• [Stored records]:
================

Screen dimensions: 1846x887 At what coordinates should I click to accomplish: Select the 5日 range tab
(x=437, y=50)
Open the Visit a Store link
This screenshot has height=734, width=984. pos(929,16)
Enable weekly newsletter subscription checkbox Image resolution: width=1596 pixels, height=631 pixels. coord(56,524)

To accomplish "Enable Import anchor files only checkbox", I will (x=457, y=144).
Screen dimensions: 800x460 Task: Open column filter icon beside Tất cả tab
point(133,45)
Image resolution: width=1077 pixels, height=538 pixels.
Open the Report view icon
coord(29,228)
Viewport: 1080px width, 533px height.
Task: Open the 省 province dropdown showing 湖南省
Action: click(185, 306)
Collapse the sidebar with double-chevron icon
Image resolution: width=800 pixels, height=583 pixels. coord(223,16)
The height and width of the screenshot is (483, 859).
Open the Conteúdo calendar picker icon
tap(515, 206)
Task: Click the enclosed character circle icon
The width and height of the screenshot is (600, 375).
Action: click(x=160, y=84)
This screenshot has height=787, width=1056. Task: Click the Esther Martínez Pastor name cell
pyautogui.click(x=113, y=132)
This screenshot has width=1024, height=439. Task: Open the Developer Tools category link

================

• [Assigned task]: Filter the records for lines holding the string "checkbox". Copy each one.

• [Result for this task]:
Enable weekly newsletter subscription checkbox Image resolution: width=1596 pixels, height=631 pixels. coord(56,524)
To accomplish "Enable Import anchor files only checkbox", I will (x=457, y=144).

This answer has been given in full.